November 4 is the thirty-fifth anniversary of one of the great wrong turns in American history: President Jimmy Carter’s loss to Ronald Reagan, an event that gave us 35 years of savage income inequality, extensive environmental degradation and a borderline-irreversible coarsening of American political culture. Could this have all been avoided if Carter had suffered a loss three months before the election?
I’ve gone back and forth over the years on the issue of whether Senator Edward Kennedy doomed Carter’s re-election chances by launching a Democratic primary challenge, or whether Carter was simply done in by other forces beyond his control (such as the so-called “October Surprise”). Certainly, Team Reagan didn’t hesitate to exploit some of the arguments Kennedy made against Carter during that bitter primary:
There’s a part of me that thinks Kennedy was just being selfish and reckless with his primary challenge to Carter. Didn’t he know that such a challenge would be viciously divisive? Didn’t he know that if he failed, Carter would be hobbled going into the general election? Didn’t he know that fighting for a second Carter term would have been far wiser from a progressive standpoint?

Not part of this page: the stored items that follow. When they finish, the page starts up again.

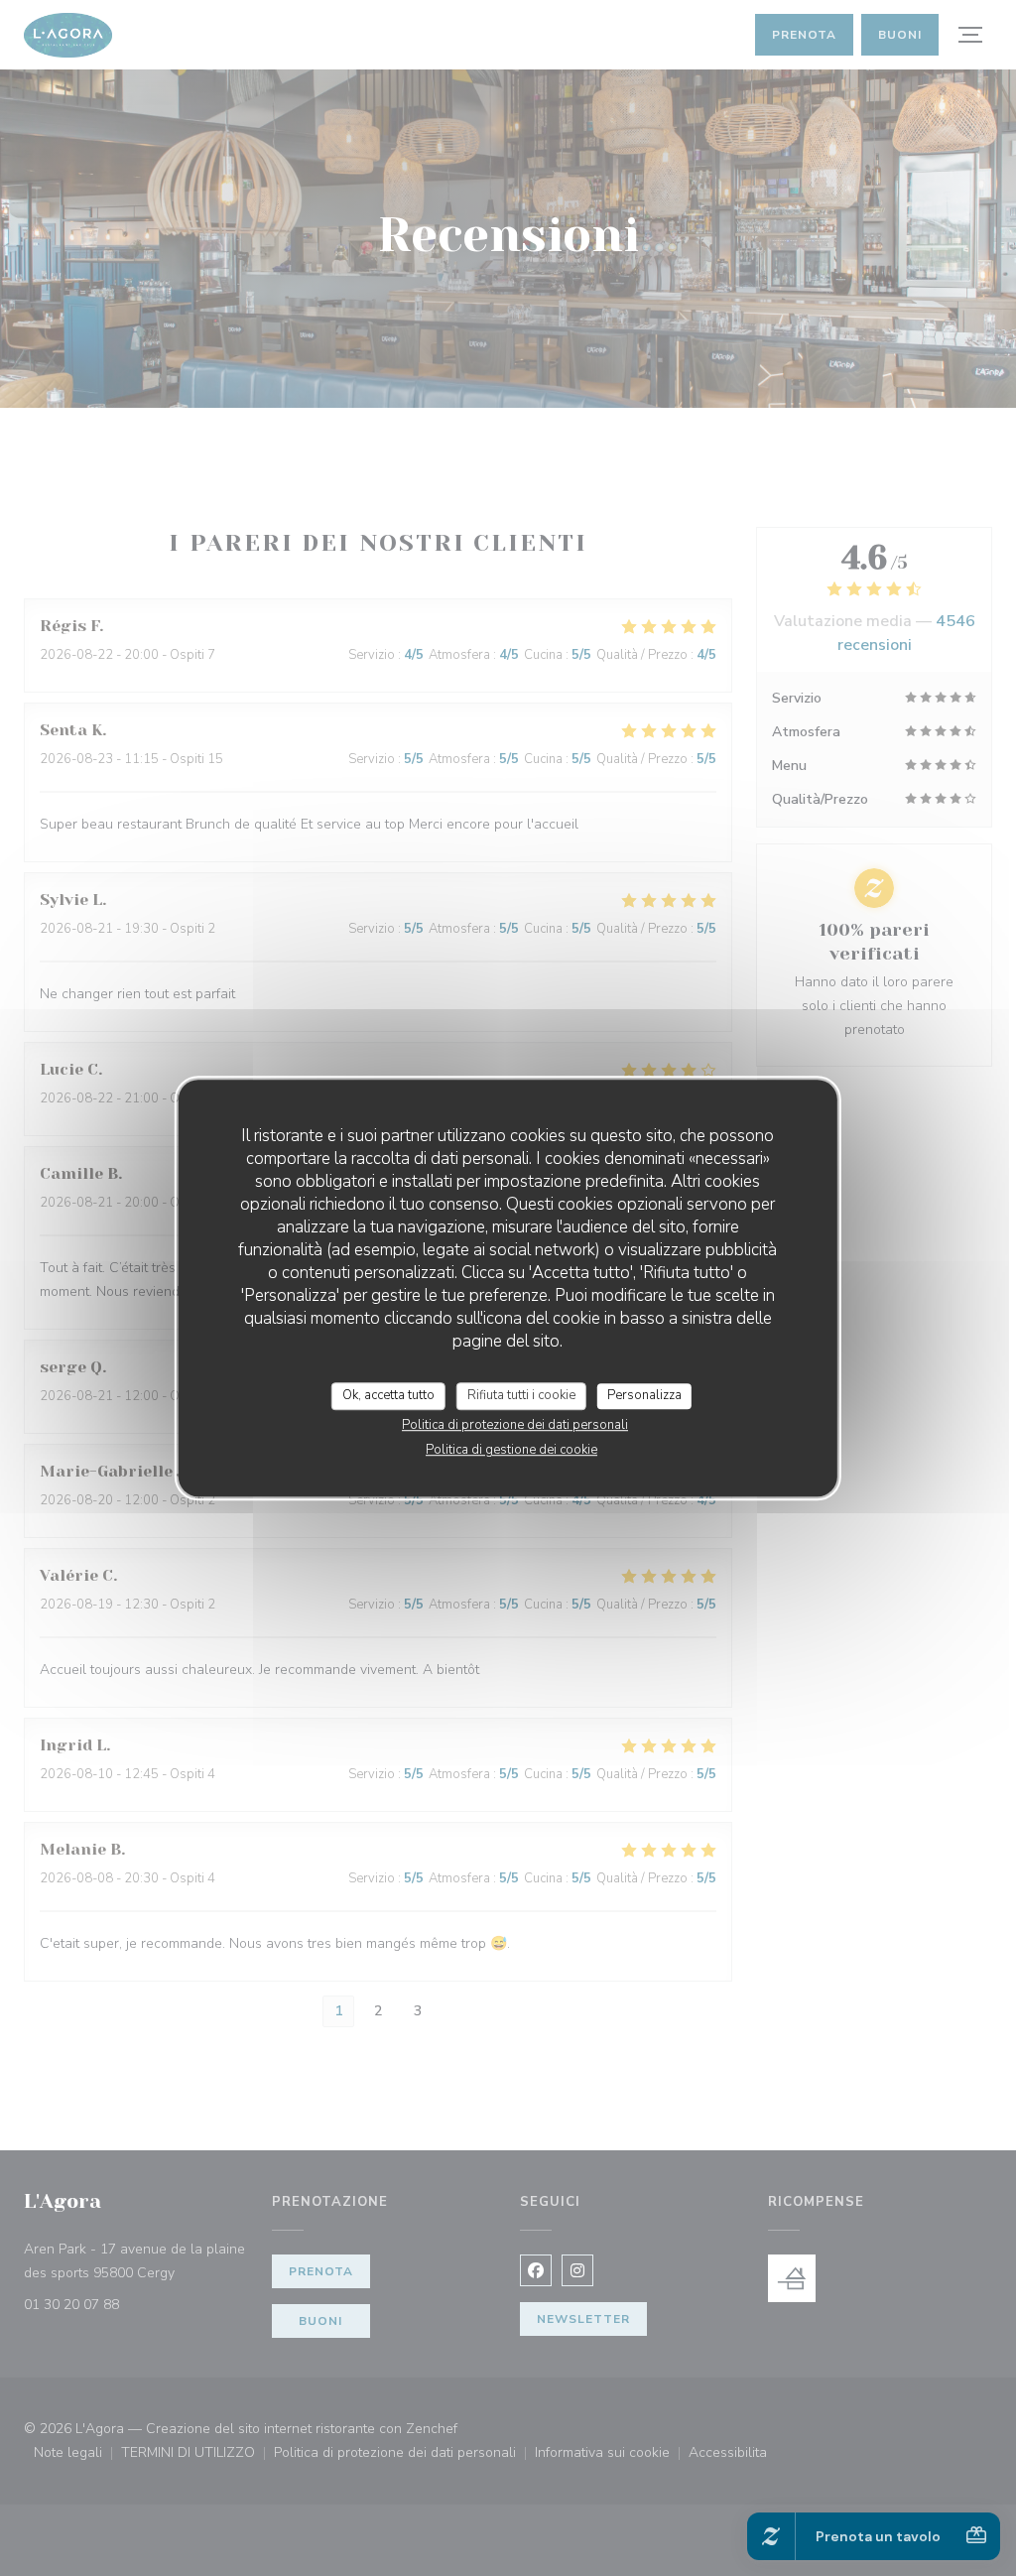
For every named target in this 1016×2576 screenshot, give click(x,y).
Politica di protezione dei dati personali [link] (515, 1425)
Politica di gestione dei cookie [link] (511, 1450)
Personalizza (644, 1395)
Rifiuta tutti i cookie (521, 1395)
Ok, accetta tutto (388, 1395)
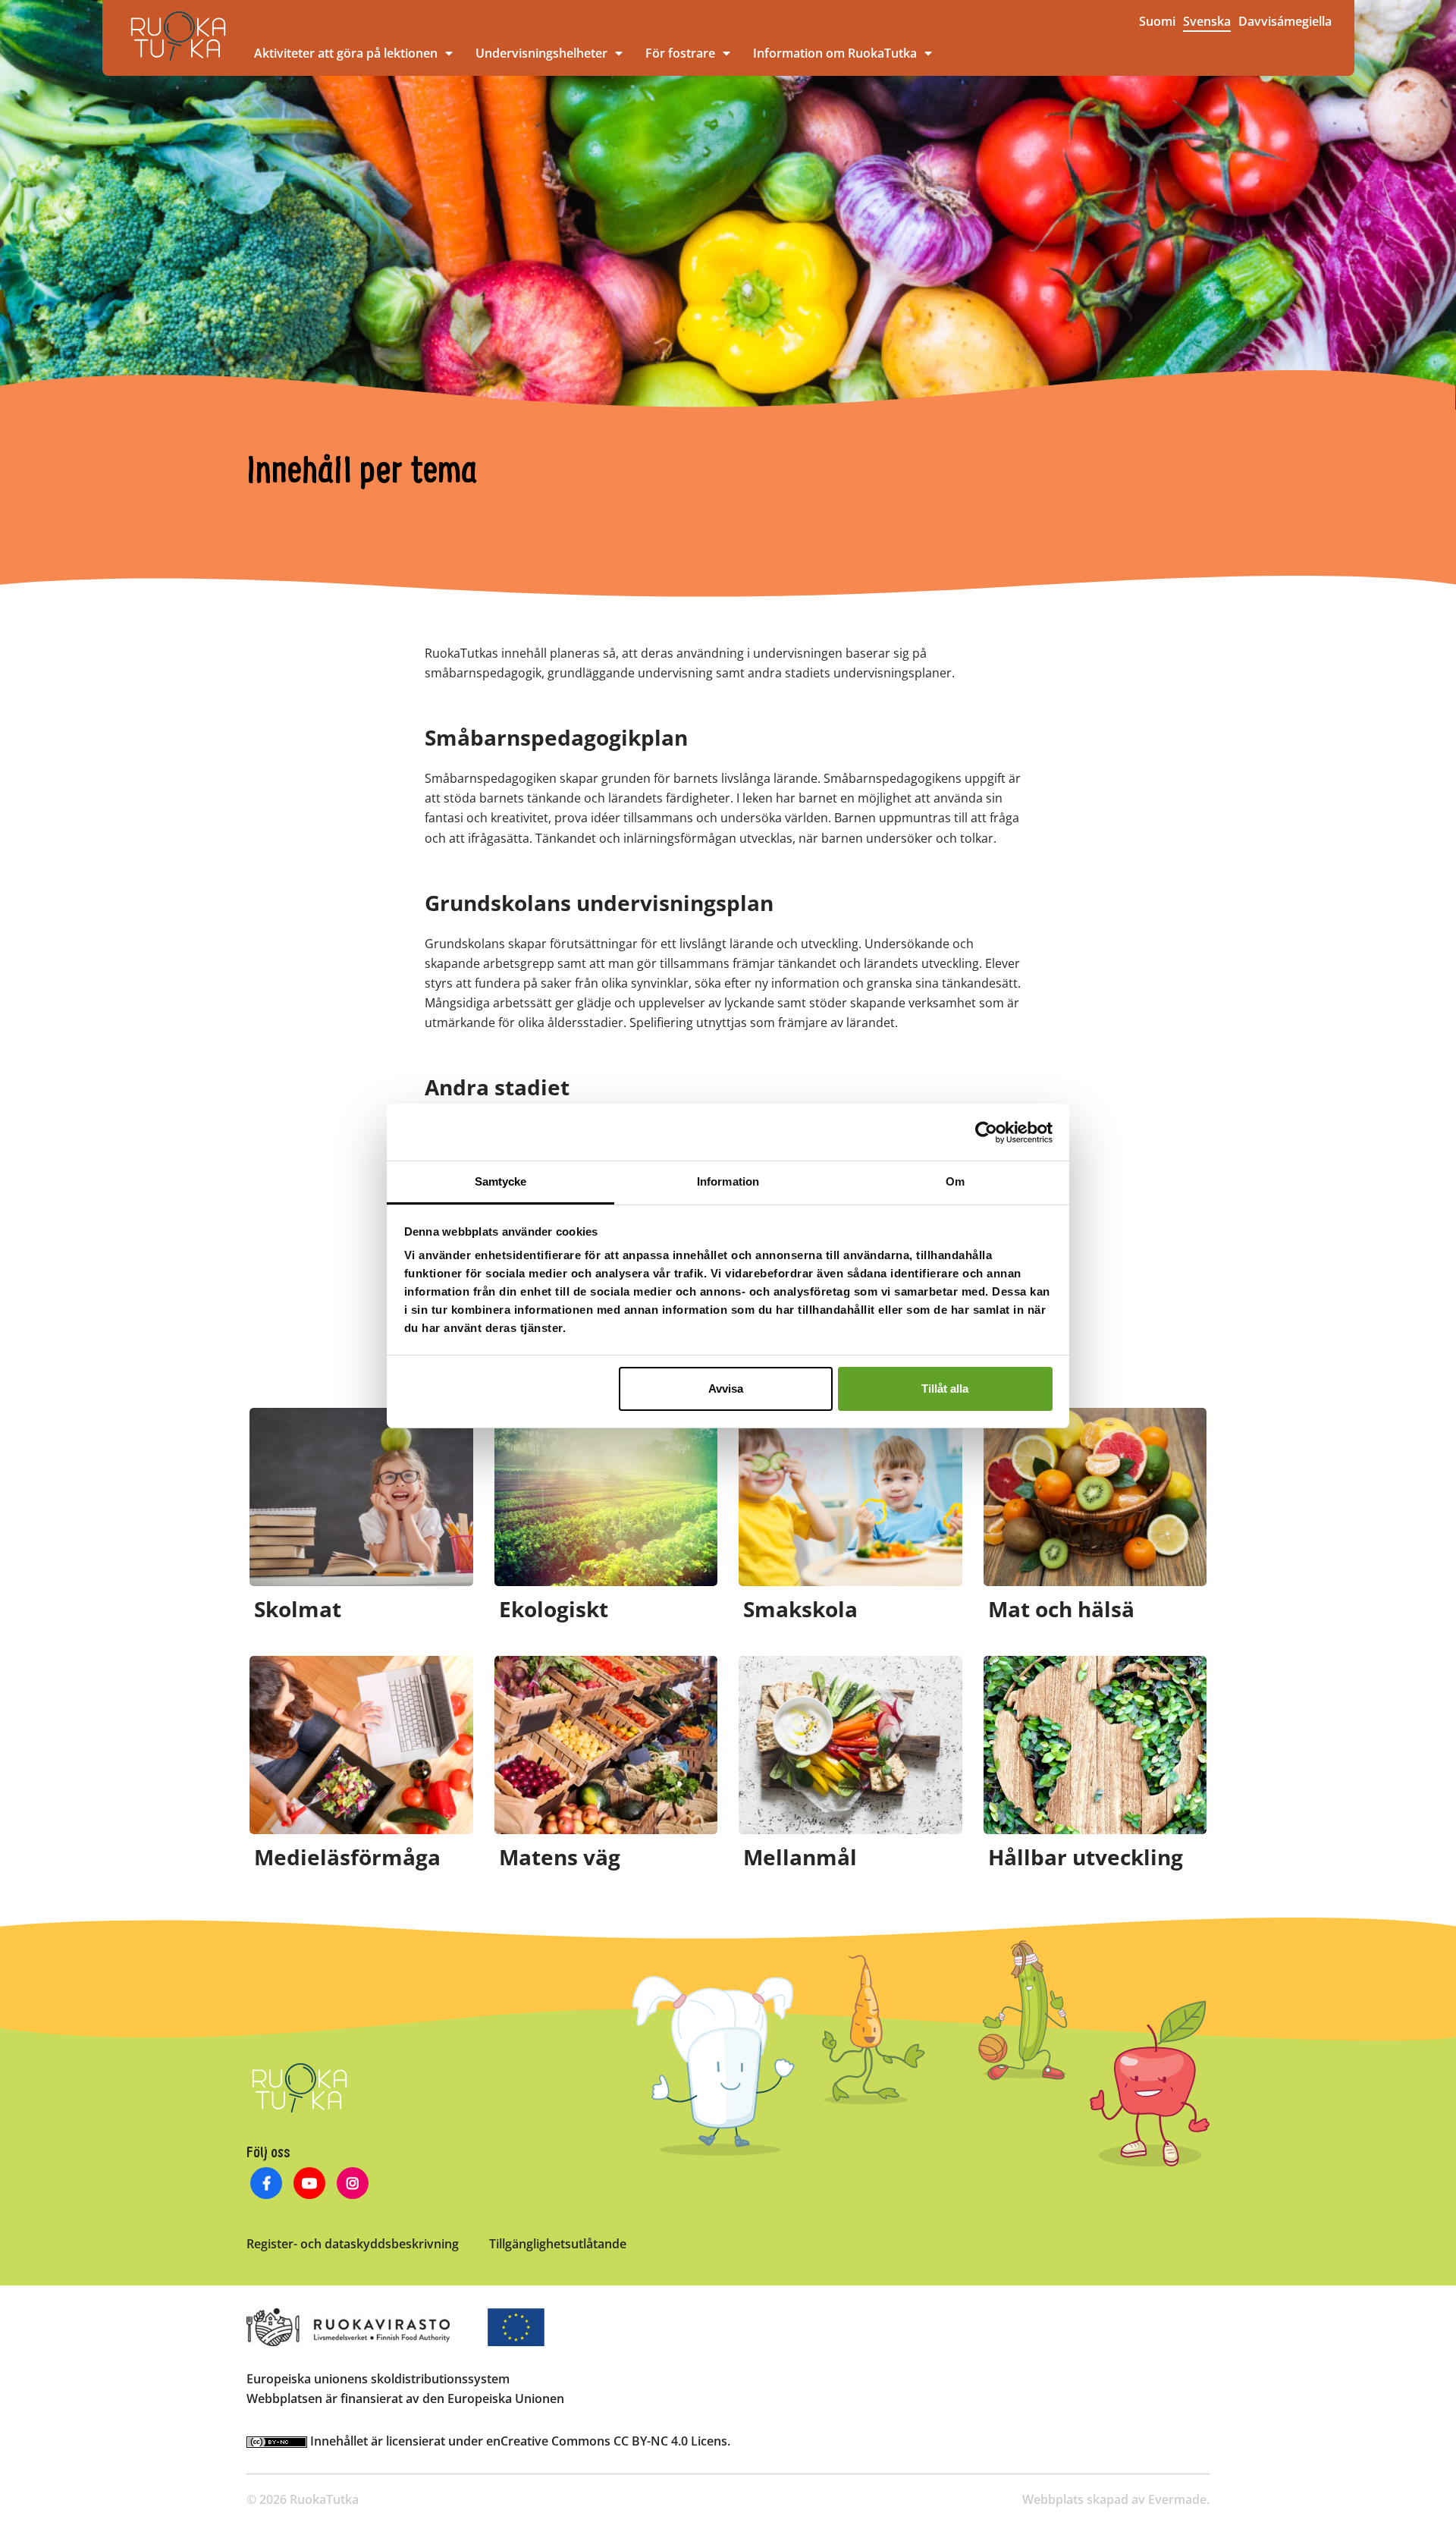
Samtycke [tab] (501, 1181)
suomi (1157, 21)
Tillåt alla (944, 1388)
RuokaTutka (178, 36)
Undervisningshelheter (541, 53)
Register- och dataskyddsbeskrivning (352, 2243)
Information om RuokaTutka (835, 53)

There’s also a part of me that understands why Kennedy launched his challenge to Carter. He sincerely believed that Carter was not up to the task of moving our country in a progressive direction. He could not sit idly by as Carter struggled to deal with the twin burdens of domestic economic anxiety and instability in Iran. He simply had to make the case for a Kennedy presidency.
What if that case was successful? What if Kennedy had defeated Carter to become the Democratic Party nominee in 1980? What if the voters had a pure ideological choice on the morning of November 4–the choice between an undisputed progressive in Kennedy, and an undisputed right-wing conservative in Reagan?
It’s easy to argue that Reagan and the New Right would have destroyed Kennedy by dredging up Chappaquiddick and the infamous Roger Mudd interview over and over again. We’ll never know. It’s just as likely that Kennedy would have successfully cast the election as a choice between the New Frontier and the Dark Frontier, an opportunity to complete JFK’s unfinished work, a chance to once again reject the ghoulishness of Goldwaterism.
Had Kennedy defeated Carter in the Democratic primary and Reagan in the general election, countless lives would have been spared. We’d likely still have the Fairness Doctrine to protect the integrity of our media. We would not have turned environmentalism into a punchline. We would not lead the developed world in wealth disparity. We would have been a better nation.
As I read about the passion and enthusiasm of supporters of Democratic presidential candidate Bernie Sanders, I can’t help thinking that among Sanders’s older supporters, there’s a palpable desire to right the perceived wrong outcome of the 1980 Democratic primary, a moral mission to accomplish the goal that was not accomplished 35 years ago and arguably hasn’t been accomplished since: the nomination of an undisputed, unafraid, unbought and unbossed progressive as the Democratic party’s nominee, to make the case for a better path, a better way, a better alternative to the tyranny of trickle-down and the radicalism of the Republicans.
That’s the clear goal. The question is: can Sanders and his supporters achieve it?